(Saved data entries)
- - - - - - -
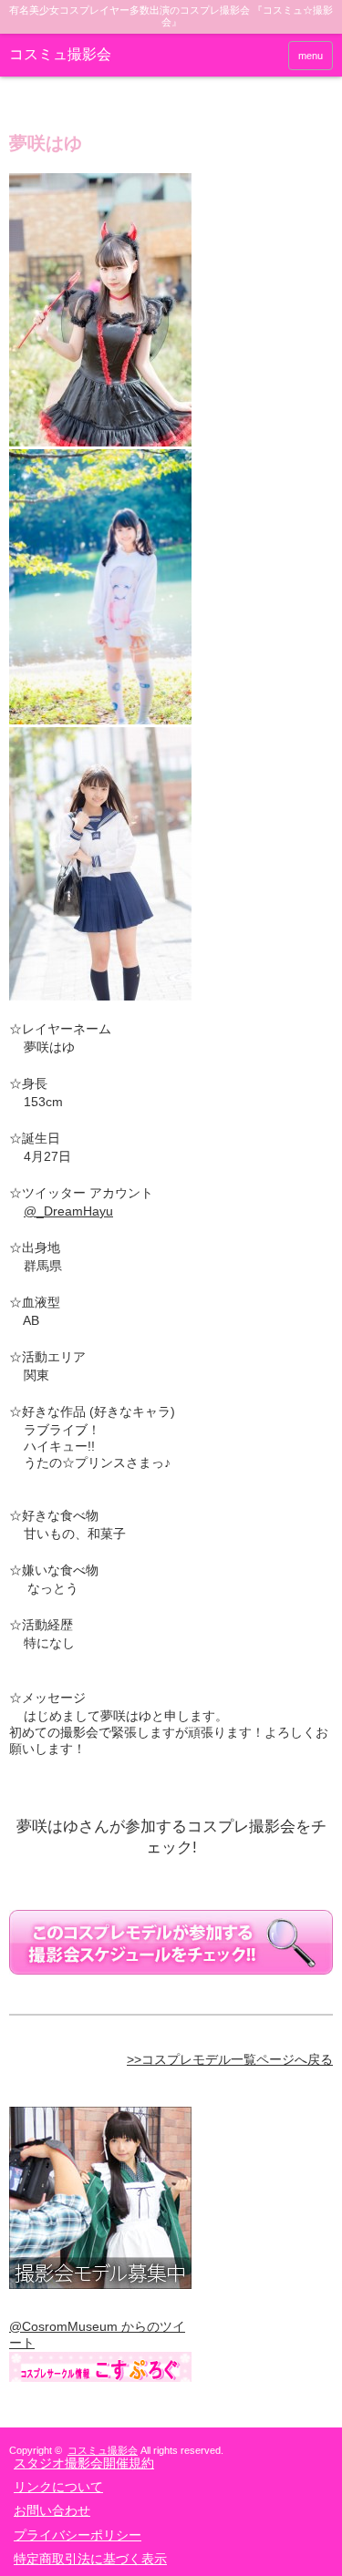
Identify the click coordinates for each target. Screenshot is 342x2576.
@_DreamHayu (68, 1211)
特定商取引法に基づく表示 (90, 2558)
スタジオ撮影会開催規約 (84, 2463)
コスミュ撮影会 (60, 54)
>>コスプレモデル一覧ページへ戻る (230, 2059)
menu (310, 55)
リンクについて (58, 2486)
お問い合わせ (52, 2510)
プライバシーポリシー (77, 2535)
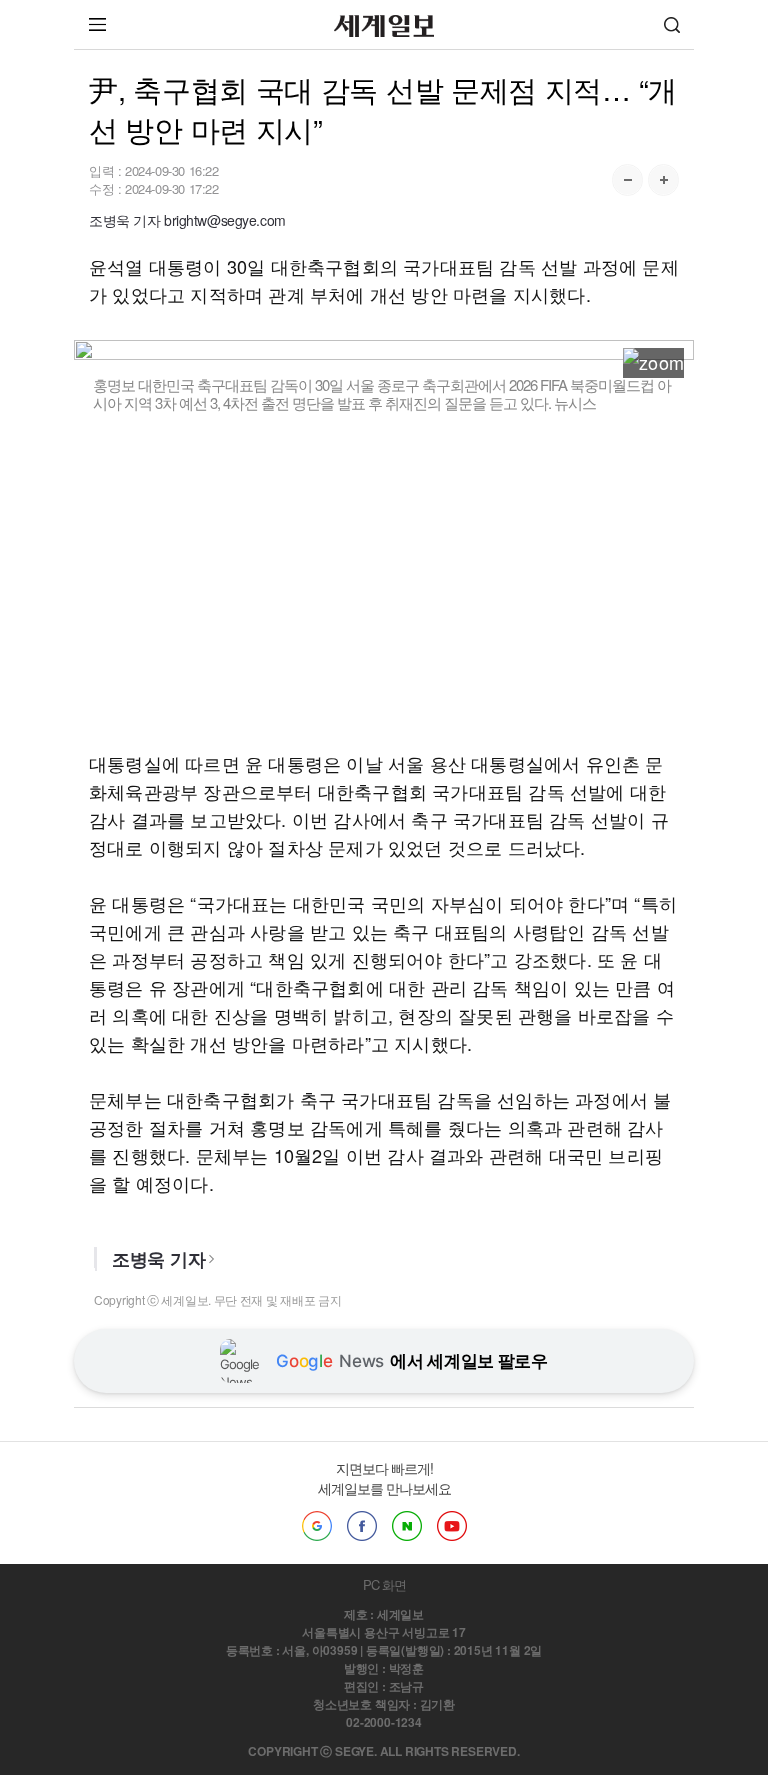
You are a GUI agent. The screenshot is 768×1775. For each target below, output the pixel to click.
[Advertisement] (384, 581)
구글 (317, 1526)
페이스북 (362, 1526)
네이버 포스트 (407, 1526)
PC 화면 (384, 1584)
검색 (672, 24)
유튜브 (452, 1526)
- - - - - - -
● Assigned task
A word-for-word copy of the records is needed, with no pictures carried over.

● Solution to the problem
Identify the click coordinates for each target. Screenshot is 342x2576.
@_DreamHayu (68, 1211)
特定商取引法に基づく表示 (90, 2558)
スタジオ撮影会開催規約 (84, 2463)
コスミュ撮影会 (60, 54)
>>コスプレモデル一覧ページへ戻る (230, 2059)
menu (310, 55)
リンクについて (58, 2486)
お問い合わせ (52, 2510)
プライバシーポリシー (77, 2535)
You are a GUI agent. The screenshot is 768×1775. For each target below, output the pixel to click.
[Advertisement] (384, 581)
구글 (317, 1526)
페이스북 (362, 1526)
네이버 포스트 (407, 1526)
PC 화면 (384, 1584)
검색 (672, 24)
유튜브 (452, 1526)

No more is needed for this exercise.